# Layer 1: Echo
Semantic search layer using vector embeddings.
## Overview
The Echo layer provides:
- Text-to-vector embedding conversion
- Vector storage and indexing
- Similarity-based document retrieval
## Components
### Traits
- **`EmbeddingProvider`**: Convert text to vector embeddings
- **`VectorStore`**: Store and search document embeddings
- **`Echo`**: Combined interface for indexing and search
### Implementations
- **`MockEmbeddingProvider`**: Deterministic hash-based embeddings for testing
- **`CandleEmbeddingProvider`**: BERT-based embeddings using Candle (requires `speculator` feature)
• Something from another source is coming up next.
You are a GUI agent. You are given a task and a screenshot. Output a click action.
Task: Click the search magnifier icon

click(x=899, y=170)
- **`InMemoryVectorStore`**: In-memory vector storage with configurable capacity
### Similarity Metrics
- **Cosine**: Angle-based similarity, range [-1, 1]
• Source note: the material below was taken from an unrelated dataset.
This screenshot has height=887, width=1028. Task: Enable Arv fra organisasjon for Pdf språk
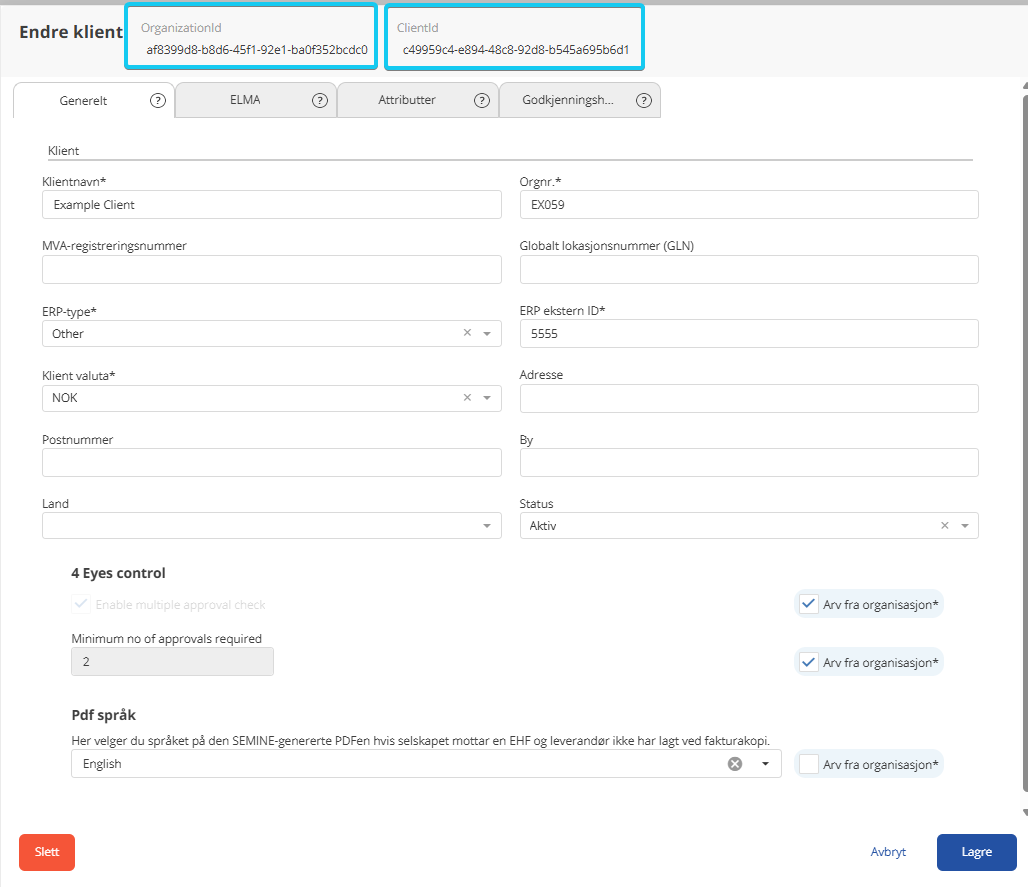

- **Euclidean**: Distance-based, converted to similarity
- **Dot Product**: Requires normalized vectors
## Usage
```rust
use oxirag::layer1_echo::*;
// Create embedding provider
let provider = MockEmbeddingProvider::new(384);
// Create vector store
let store = InMemoryVectorStore::new(384)
.with_metric(SimilarityMetric::Cosine);
// Create Echo layer
let mut echo = EchoLayer::new(provider, store);
// Index documents
echo.index(Document::new("Hello world")).await?;
// Search
let results = echo.search("hello", 5, None).await?;
```
## Configuration
```rust
// Custom metric
let store = InMemoryVectorStore::new(dim)
.with_metric(SimilarityMetric::DotProduct)
.with_max_capacity(10000);
```
## File Structure
```
layer1_echo/
├── mod.rs # EchoLayer implementation
├── traits.rs # Core traits
├── similarity.rs # Similarity computation
├── embedding/
│ ├── mod.rs
│ └── candle.rs # Embedding providers
└── storage/
├── mod.rs
└── memory.rs # In-memory vector store
```